Cugel intentó distraer a su campeón de la cerveza a través de la conversación. Se inclinó hacia él y dijo:
—Señor, ¿sois residente en Saskervoy?
—Lo soy —dijo el caballero—. Somos notables por nuestra reluctancia a hablar con desconocidos de costumbres extrañas.
—También sois notables por vuestra sobriedad —sugirió Cugel.
—¡Eso es una tontería! —declaró el campeón—. Observad a la gente de este local: todos beben cerveza en cantidad. Disculpadme, deseo seguir su ejemplo.
—Debo advertiros que esta cerveza local es congestiva —dijo Cugel—. Con cada sorbo corréis el riesgo de un desorden de tipo espasmódico.
—¡Tonterías! ¡La cerveza purifica la sangre! Dejad a un lado vuestro vaso si os sentís alarmado, pero dejadme en paz con el mío. —Alzó su jarra y dio un sorbo impresionante.
Irritado por la maniobra de Cugel, Bunderwal buscó distraer a su propio campeón dándole un pisotón e iniciando con él un altercado, que hubiera podido durar largo rato si Cugel no hubiera intervenido y devuelto a Bunderwal a su sitio.
—¡Juega deportivamente o me retiro de la confrontación!
—Tus tácticas tampoco son demasiado honradas —murmuró Bunderwal.
—¡Muy bien! —dijo Cugel—. ¡No interfiramos más, de ninguna manera!
—Acepto, pero parece que las cosas van a resolverse muy pronto, puesto que tu campeón muestra signos de intranquilidad. Está a punto de ponerse en pie, en cuyo caso yo gano.
—¡No tan aprisa! El primero en utilizar los urinarios pierde el juego. ¡Observa! Tu campeón también se está poniendo en pie; van a ir juntos.
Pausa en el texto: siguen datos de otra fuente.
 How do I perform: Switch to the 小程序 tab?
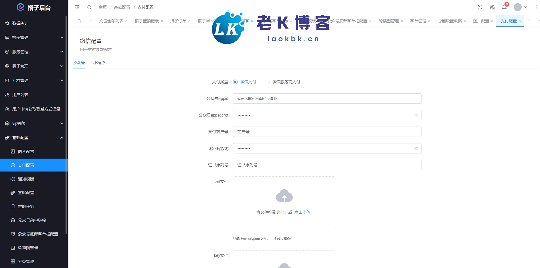tap(99, 63)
—¡Entonces el primero en abandonar los urinarios será declarado perdedor, puesto que evidentemente habrá sido el primero en utilizarlos!
—¿Con mi campeón en cabeza? ¡En absoluto! El primero que realmente los utilice es el perdedor.
—Entonces vamos; no podemos emitir un juicio exacto desde esta distancia.
Cugel y Bunderwal se apresuraron a seguir a los dos campeones: cruzando el patio y hasta un cobertizo iluminado donde un agujero fijado a una pared de ladrillos servía a las necesidades de los clientes de la hostería.
Los dos campeones no parecían apresurarse; hicieron una pausa para comentar la suavidad de la noche, luego, casi en sincronía, entraron. Cugel y Bunderwal los siguieron, uno a cada lado, dispuestos a emitir juicio.
Los dos campeones se prepararon a aliviar sus vejigas. El campeón de Cugel miró hacia un lado y observó la atención a que era sometido por parte de éste, y se indignó.
—¿Qué estáis mirando? ¡Patrón! ¡Sal inmediatamente! ¡Llama a los guardias nocturnos!
Cugel intentó explicarse.
—Señor, la situación no es lo que pensáis. ¡Bunderwal verificará el asunto! ¿Bunderwal?
Bunderwal, sin embargo, había regresado a la sala común. Apareció Krasnark, el patrón, con un vendaje cubriendo su frente.
—¡Por favor, señores, un momento de tranquilidad! ¡Maestro Chernitz, comportaos! ¿Cuál es la dificultad?
—¡Ninguna dificultad! —Espumeó Chernitz—. ¡Más bien un ultraje! Salí aquí fuera para aliviar mi vejiga, a raíz de lo cual esta persona se alineó a mi lado y actuó del modo más ofensivo. ¡Di la alarma al momento!